The problem:
The number of lines in the records that include "Open" is all you should give.

Stored data entries:
---*---
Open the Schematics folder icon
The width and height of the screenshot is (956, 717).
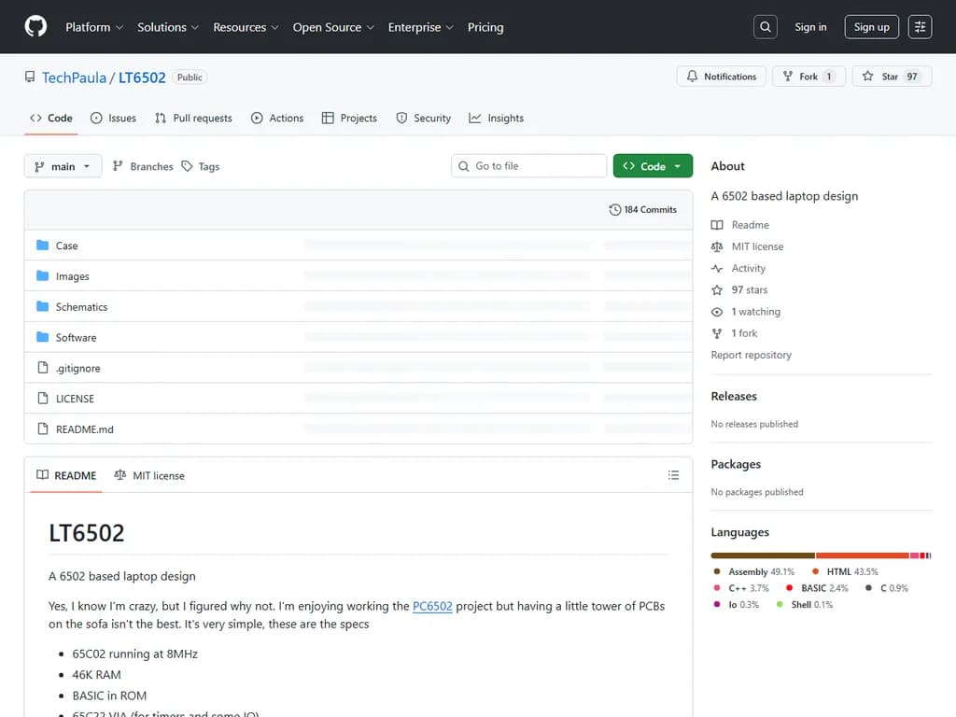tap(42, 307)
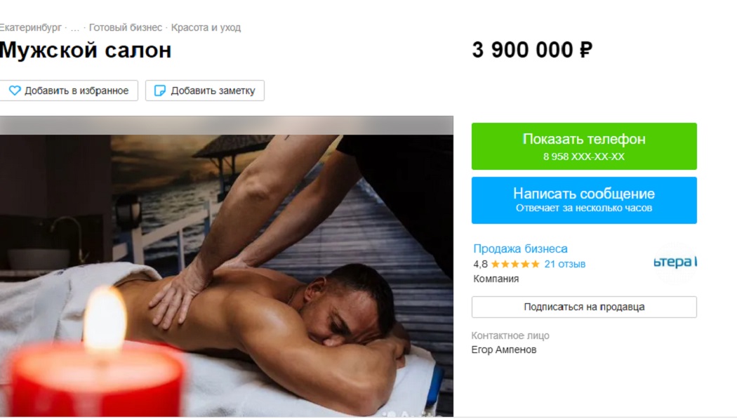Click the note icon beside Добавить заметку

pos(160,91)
---*---
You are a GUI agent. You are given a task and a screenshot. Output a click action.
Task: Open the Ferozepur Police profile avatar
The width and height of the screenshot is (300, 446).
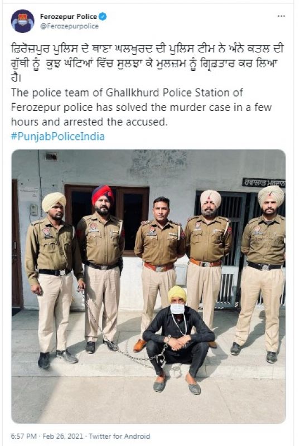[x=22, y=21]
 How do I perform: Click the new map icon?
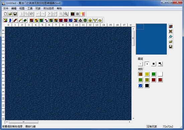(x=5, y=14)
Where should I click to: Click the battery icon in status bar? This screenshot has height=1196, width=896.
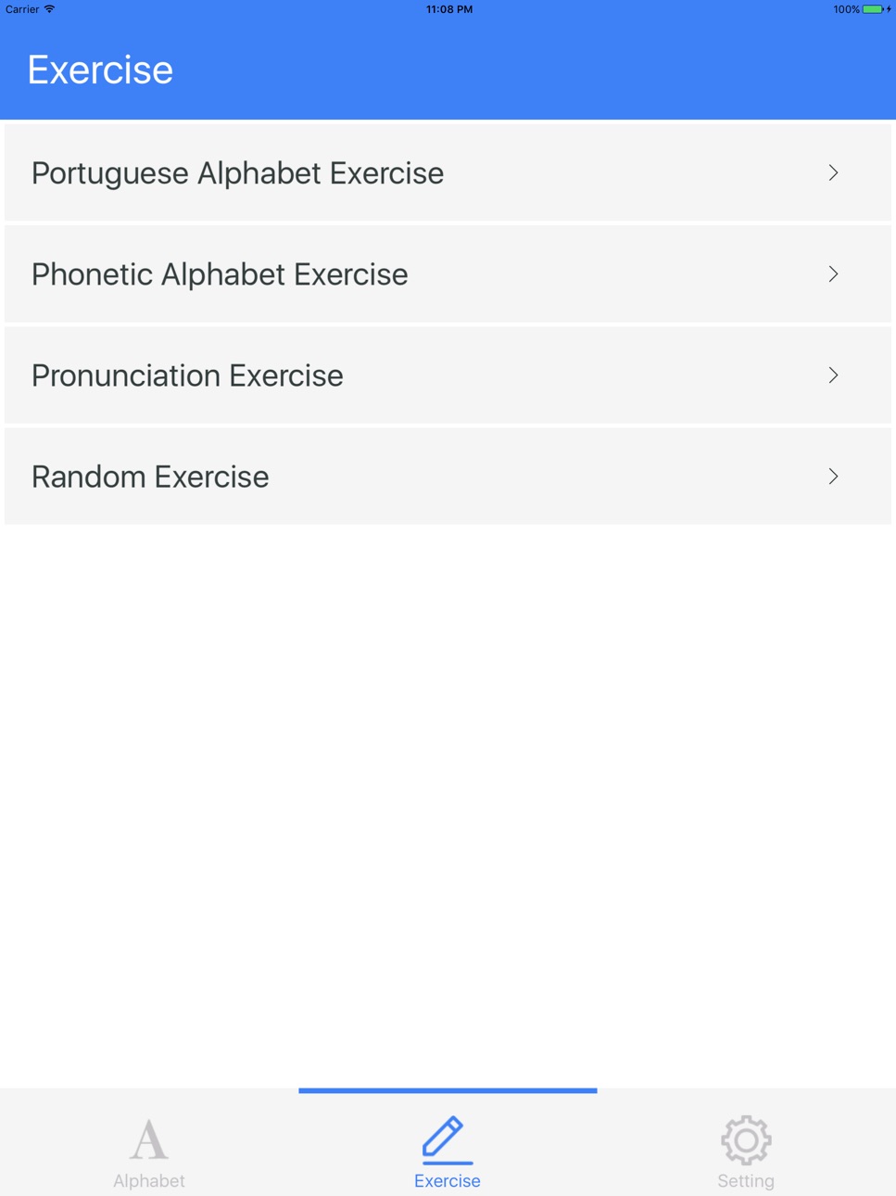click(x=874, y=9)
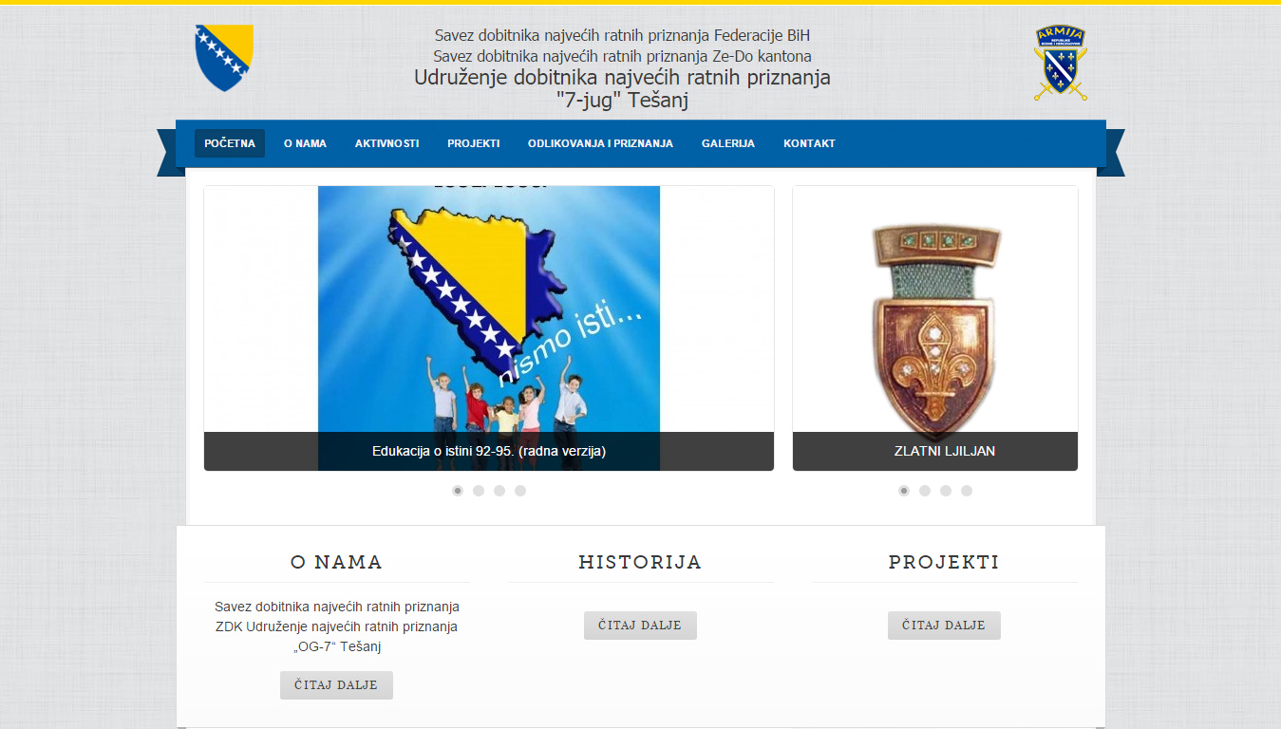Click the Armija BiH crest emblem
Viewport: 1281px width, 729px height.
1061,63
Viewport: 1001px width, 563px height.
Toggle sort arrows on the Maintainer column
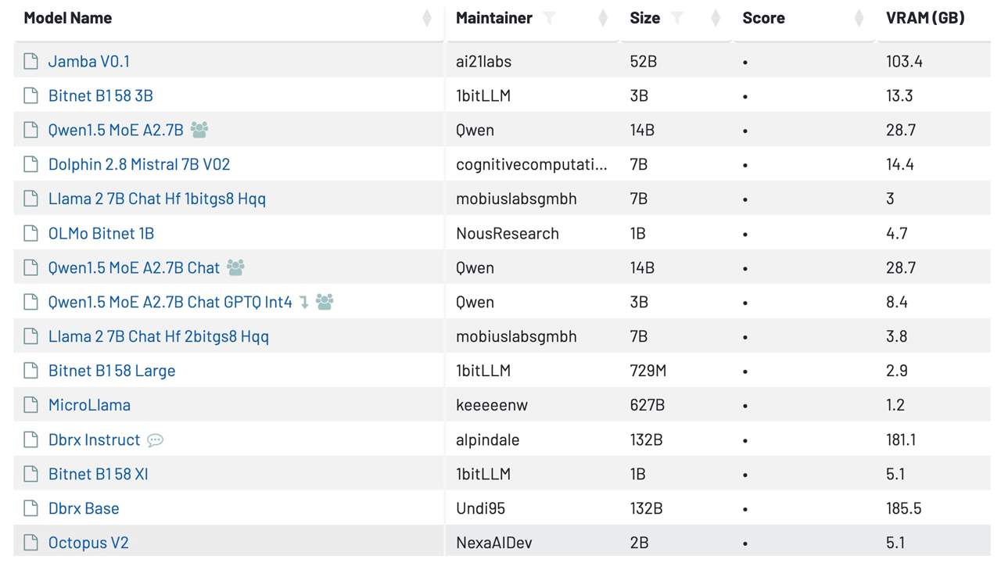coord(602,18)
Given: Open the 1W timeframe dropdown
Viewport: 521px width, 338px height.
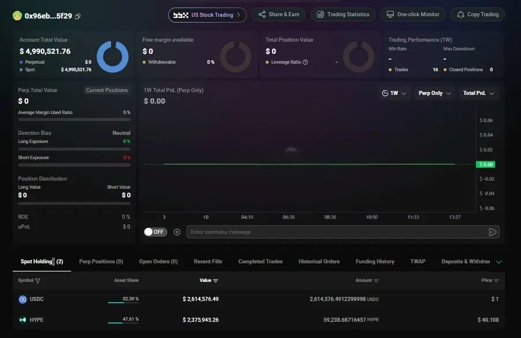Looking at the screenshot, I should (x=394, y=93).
---*---
Written answer:
3